Corentin Voiseux, l’entrepreneur de l’inclusion numérique

Destiné à servir l’intérêt général dans le service public, c’est finalement en créant une startup que Corentin Voiseux offre ses compétences au service de la société. Avec Jean-Philippe Mengual, aveugle de naissance, ils ont créé Hypra pour aider d’abord les déficients visuels à utiliser les outils informatiques, puis toutes les populations éloignées du digital. Rencontre avec un entrepreneur qui se bat pour l’inclusion numérique et pour la reconnaissance du métier de médiateur numérique. 


Comment es-tu devenu entrepreneur ?

Je me destinais au service public. Après Science Po Aix, je voulais intégrer l’ENA. Mais lors de ma deuxième année de préparation, j’ai loupé la date d’inscription au concours. Un acte manqué ? En tout cas, cela m’a permis d’entrer à HEC et de compléter ma culture du service public par une culture du service privé.

À Science Po, j’avais rencontré Jean-Philippe Mengual qui était déjà en 4e année. Aveugle de naissance, je lui lisais les livres qui n’étaient pas encore numérisés pour l’aider à préparer son concours d’entrée à l’ENA. Les problématiques de l’accessibilité numérique et du handicap sont devenues rapidement des sujets de discussions.

Avant même de terminer HEC, je voulais être dans l’action tout de suite pour que mon école de l’entrepreneuriat soit mon projet. Alors que Jean-Philippe travaillait au ministère de la Santé et que j’étais encore à HEC, nous avons décidé de monter ensemble Hypra autour de ces enjeux de société.


Quelle est la mission de Hypra ?

En 2015, notre première approche de l’accessibilité numérique est celle du handicap. Une personne en situation de handicap doit acheter des logiciels payants et des formations pour manipuler ces logiciels. Hypra propose des équipements gratuits adaptés à tous les handicaps visuels, la machine à accès universel, et des logiciels libres et performants dans un environnement sécurisé, sécurisant et stable. Par exemple, il ne casse pas à chaque mise à jour !

Hypra est alors la première startup à proposer des services d’accompagnement informatique personnalisé à distance. En fait, nous avons réinventé et structuré le métier de médiateur numérique. 

Nous avons tellement confiance dans le service délivré que l’utilisateur peut renvoyer le matériel à tout moment, sans aucun engagement. Peu à peu, Hypra construit une ingénierie pédagogique (sans même savoir que ça s’appelait comme ça) autour de l’accompagnement.

À partir de 2018, nous avons monté un conseil scientifique pour confronter nos constats sur le terrain avec la science. Notre recherche est pluridisciplinaire, mêlant la psychologie, les sciences cognitives, la philosophie et la pratique.
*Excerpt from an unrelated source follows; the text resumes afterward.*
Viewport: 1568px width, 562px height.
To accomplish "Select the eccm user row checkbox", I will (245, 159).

Avec le temps, nous comprenons que les besoins sont immenses. Les déficients visuels ne sont pas les seuls à avoir besoin d’aide pour le numérique.
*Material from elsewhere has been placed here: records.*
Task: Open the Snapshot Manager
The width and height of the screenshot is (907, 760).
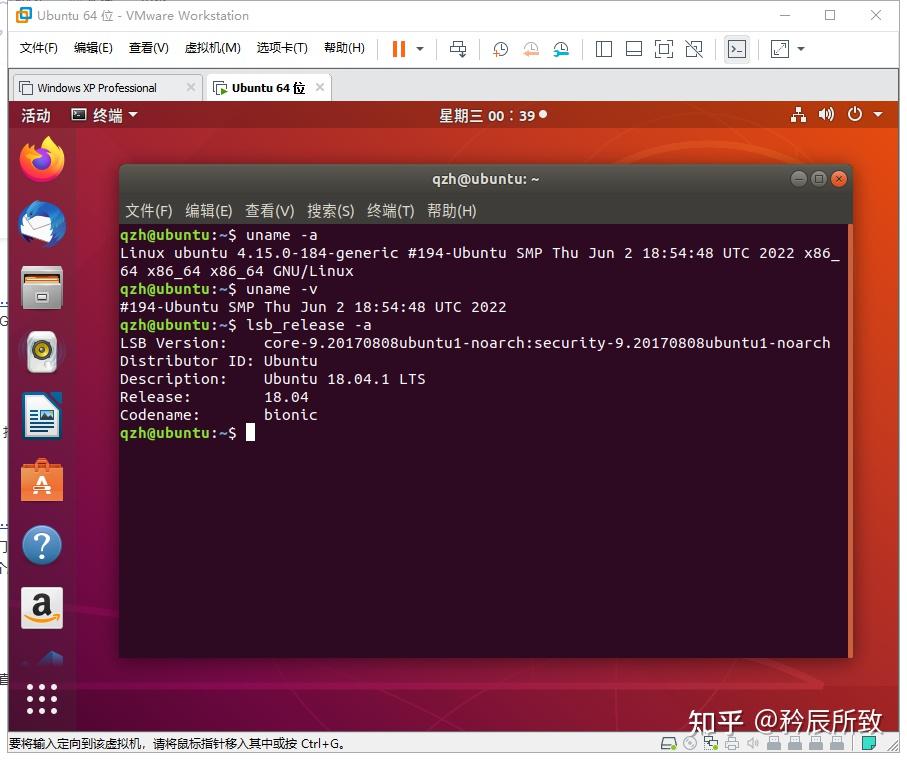Action: [561, 48]
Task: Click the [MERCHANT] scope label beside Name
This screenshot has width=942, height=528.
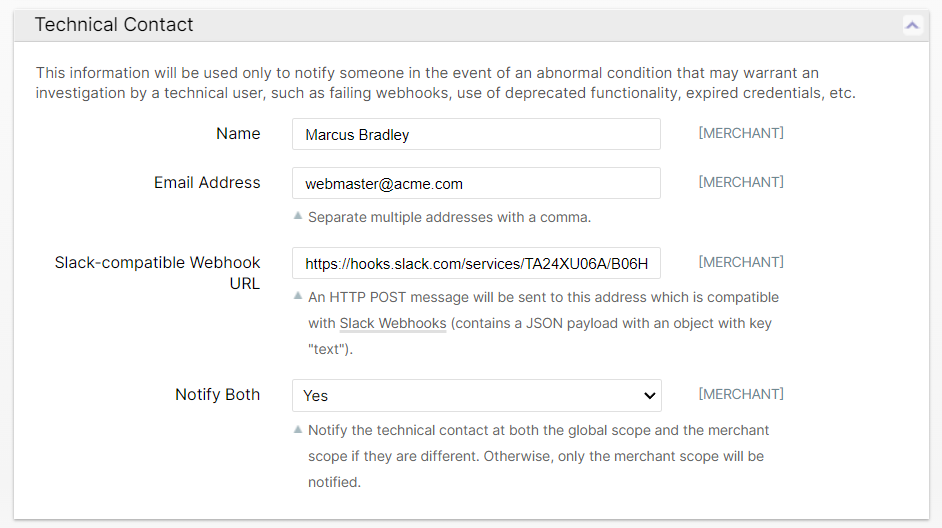Action: coord(740,133)
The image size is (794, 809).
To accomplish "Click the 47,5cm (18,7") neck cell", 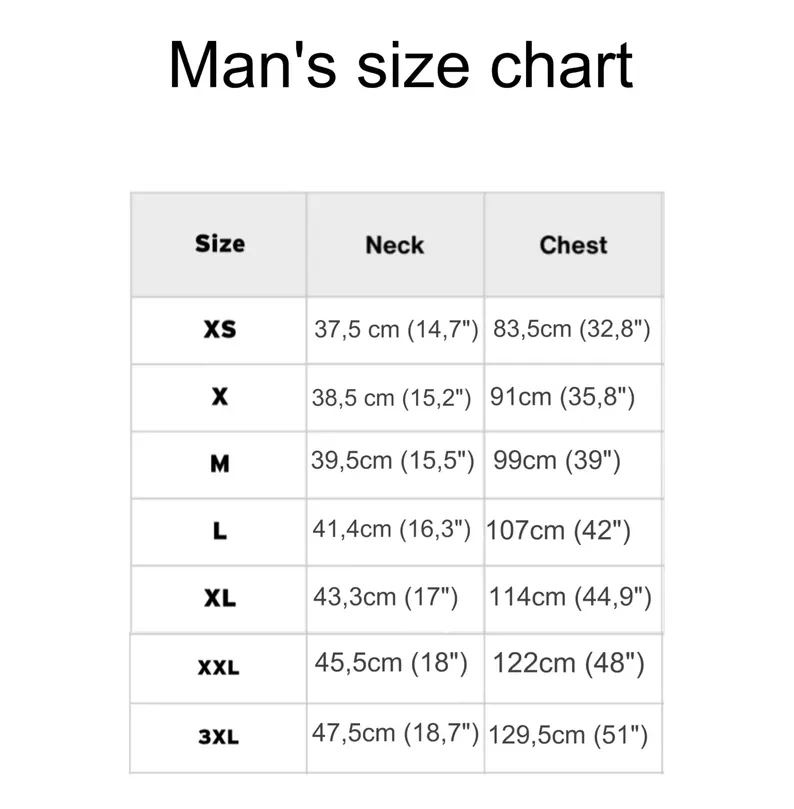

Notre mission est de rendre l’informatique accessible à tous.


Qu’est-ce que l’inclusion numérique ?

L’inclusion numérique permet à tout le monde d’utiliser un même outil même s’il n’a été créé que pour une partie de la population.

L’industrie informatique explique que ses solutions sont intuitives. Cela sous-entend que si quelqu’un ne réussit pas à se servir de leurs outils, c’est que la personne est nulle, que le souci est l’utilisateur. Leur objectif est uniquement de vendre des produits et des licences.

Le marché numérique a tendance à penser qu’un accompagnement n’est nécessaire que si le produit est mauvais. C’est oublier toute une frange de la population : les seniors, les personnes en situation de handicap et toutes les personnes en difficultés face au numérique.

Le rapport du Sénat sur l’illectronisme, auquel nous avons participé, avance des chiffres qui précisent cette fracture : 14 millions de Français ne maîtrisent pas le numérique et près d’un Français sur deux ne sent pas à l’aise avec les outils digitaux. 

Avec le temps, nous sommes devenus des acteurs de référence dans l’inclusion numérique.

Hypra propose désormais des ateliers collectifs, en présentiel, dans les territoires, pour toutes les catégories de personnes qui ont besoin d’un accompagnement au numérique.

Le marché de l’accompagnement numérique est à construire.

Cela demande une grande dose de pédagogie et d’acculturation, y compris envers les élus et les fonctionnaires des collectivités territoriales. Pour toucher les bénéficiaires, nous devons d’abord expliquer l’importance du numérique aux collaborateurs de la Nation. C’est un combat de tous les jours pour faire reconnaître le métier de médiateur numérique.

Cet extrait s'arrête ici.